From the entries below, output the line with "Details [tab] (640, 1146)" and each following line up to and including the line with "[View Post: What is Customer", exactly as written.
**** Records to process
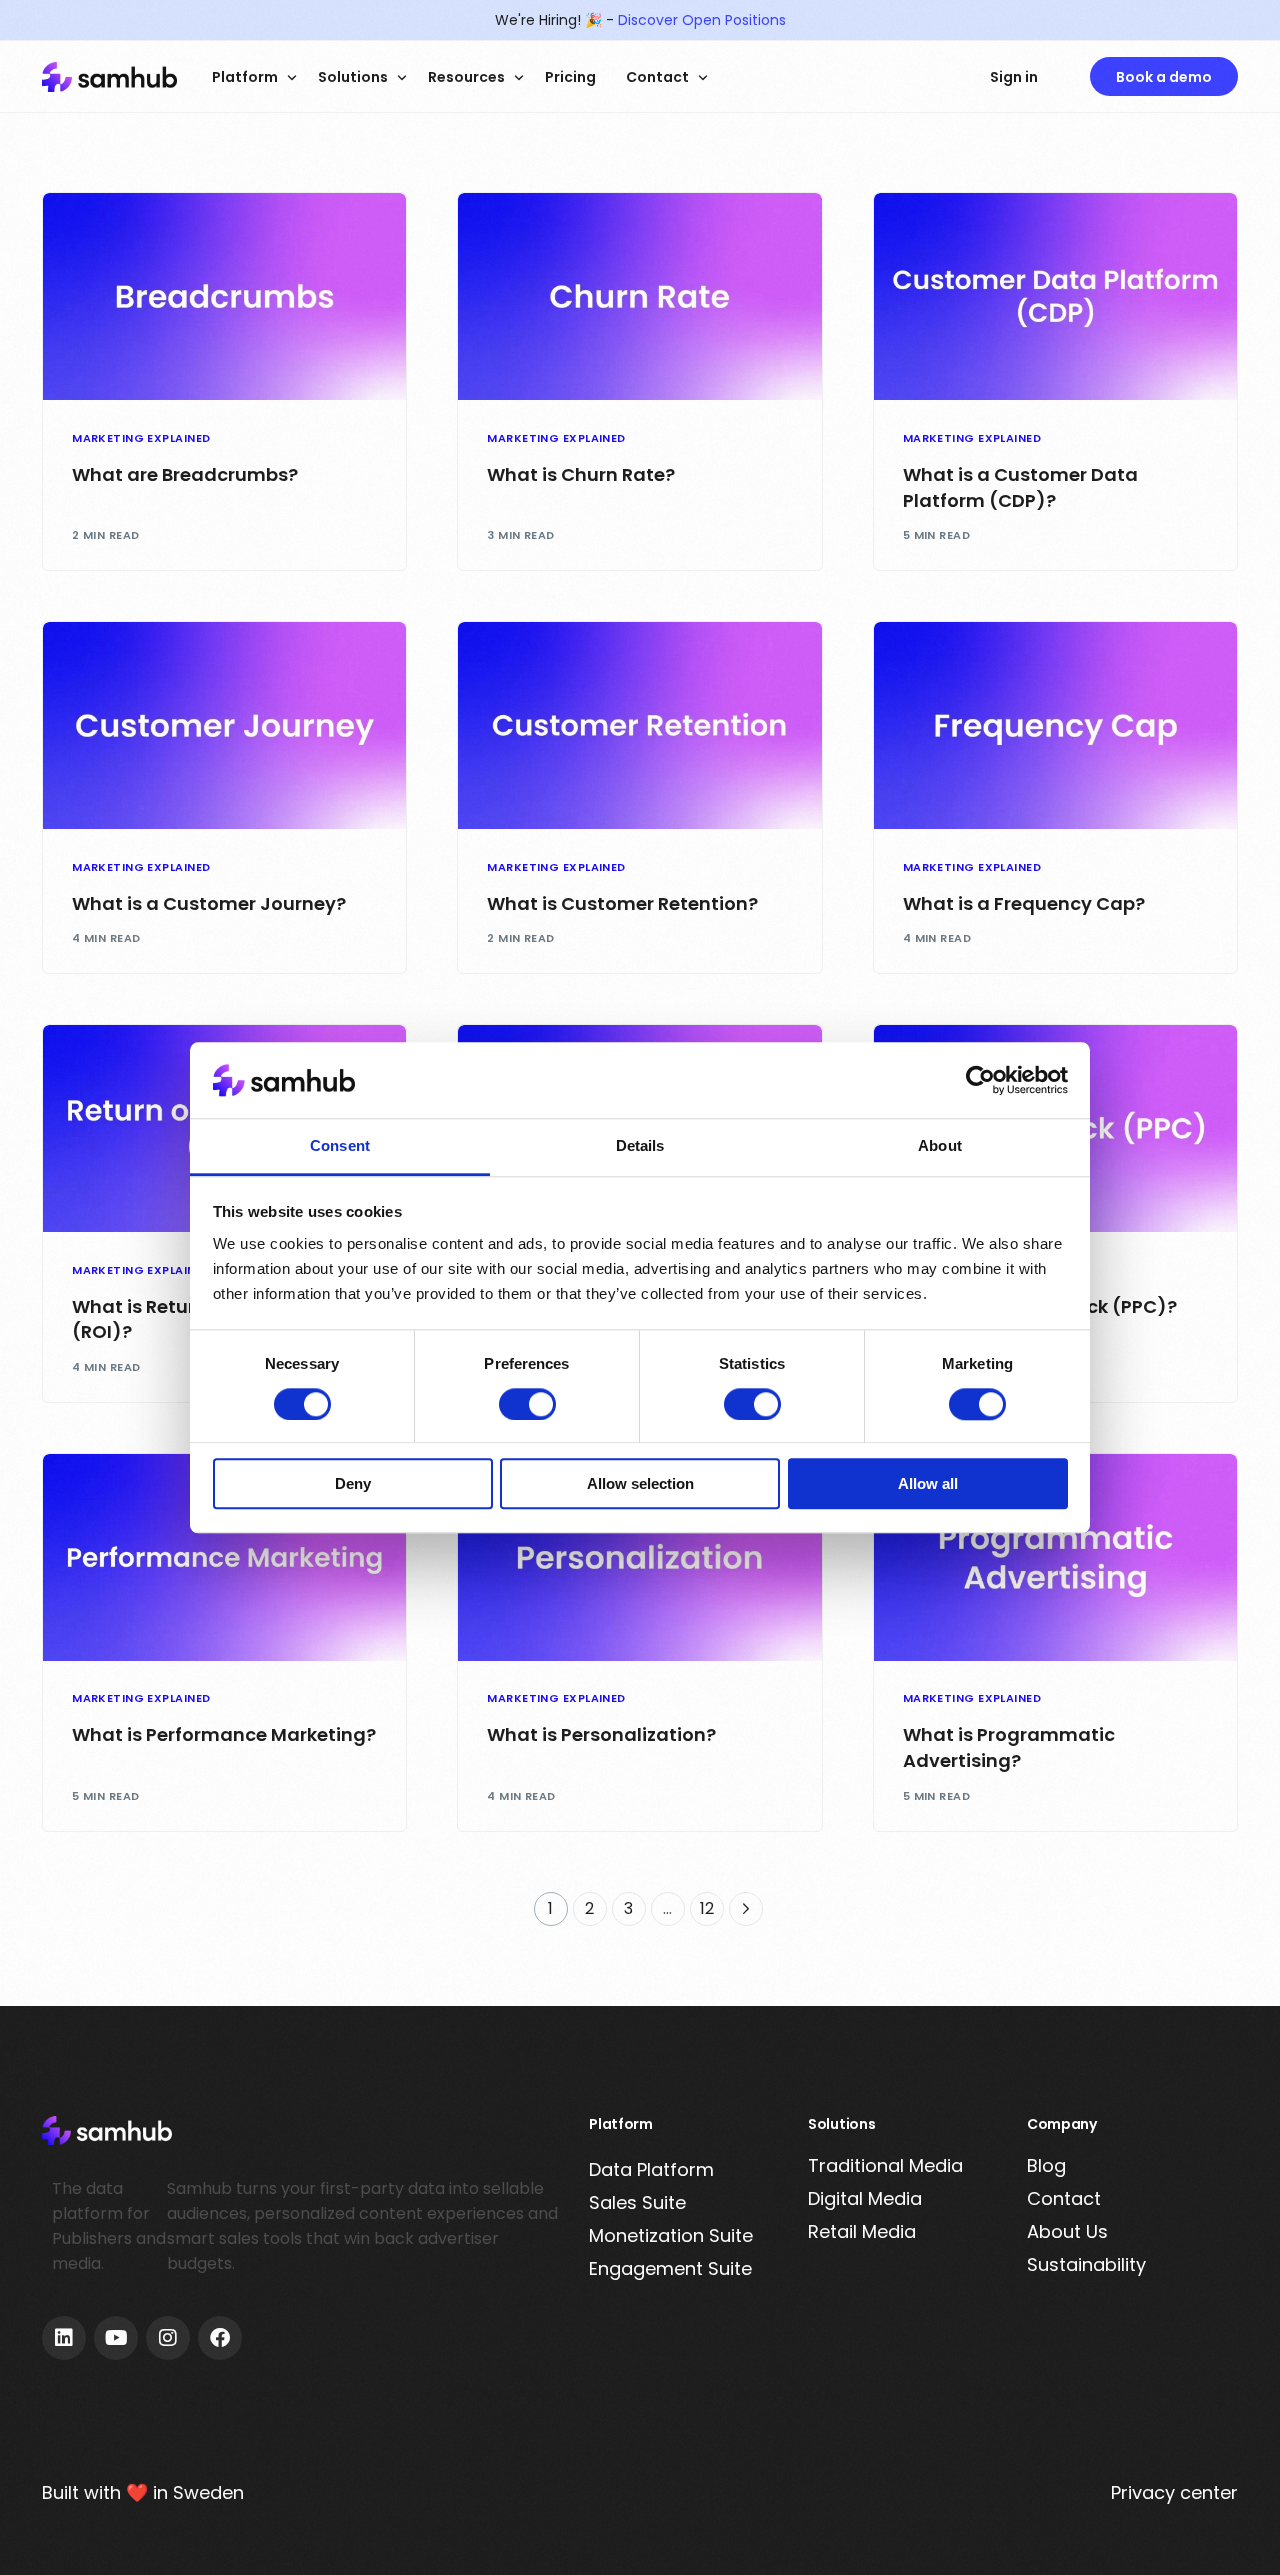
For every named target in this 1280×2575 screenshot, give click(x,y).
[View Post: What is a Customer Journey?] (224, 725)
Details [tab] (640, 1146)
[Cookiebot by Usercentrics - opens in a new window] (980, 1080)
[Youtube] (116, 2338)
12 (707, 1908)
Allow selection (640, 1483)
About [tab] (940, 1146)
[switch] (527, 1404)
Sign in (1014, 77)
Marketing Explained (141, 438)
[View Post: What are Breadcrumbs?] (224, 296)
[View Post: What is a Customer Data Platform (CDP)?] (1055, 296)
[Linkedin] (64, 2338)
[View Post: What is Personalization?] (639, 1557)
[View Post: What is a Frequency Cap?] (1055, 725)
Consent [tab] (340, 1146)
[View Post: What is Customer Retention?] (639, 725)
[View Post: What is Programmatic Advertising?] (1055, 1557)
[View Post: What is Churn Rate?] (639, 296)
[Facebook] (220, 2338)
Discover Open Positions (702, 20)
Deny (353, 1483)
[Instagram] (168, 2338)
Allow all (928, 1483)
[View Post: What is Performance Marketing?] (224, 1557)
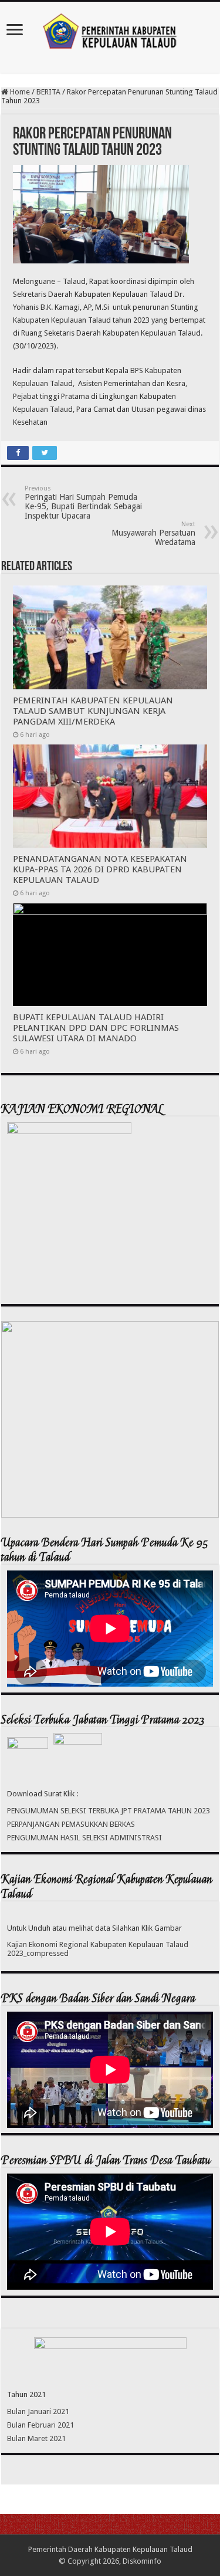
********
_Written answer:_
Details [tab] (640, 1146)
[Cookiebot by Usercentrics - opens in a new window] (980, 1080)
[Youtube] (116, 2338)
12 (707, 1908)
Allow selection (640, 1483)
About [tab] (940, 1146)
[switch] (527, 1404)
Sign in (1014, 77)
Marketing Explained (141, 438)
[View Post: What are Breadcrumbs?] (224, 296)
[View Post: What is a Customer Data Platform (CDP)?] (1055, 296)
[Linkedin] (64, 2338)
[View Post: What is Personalization?] (639, 1557)
[View Post: What is a Frequency Cap?] (1055, 725)
Consent [tab] (340, 1146)
[View Post: What is Customer Retention?] (639, 725)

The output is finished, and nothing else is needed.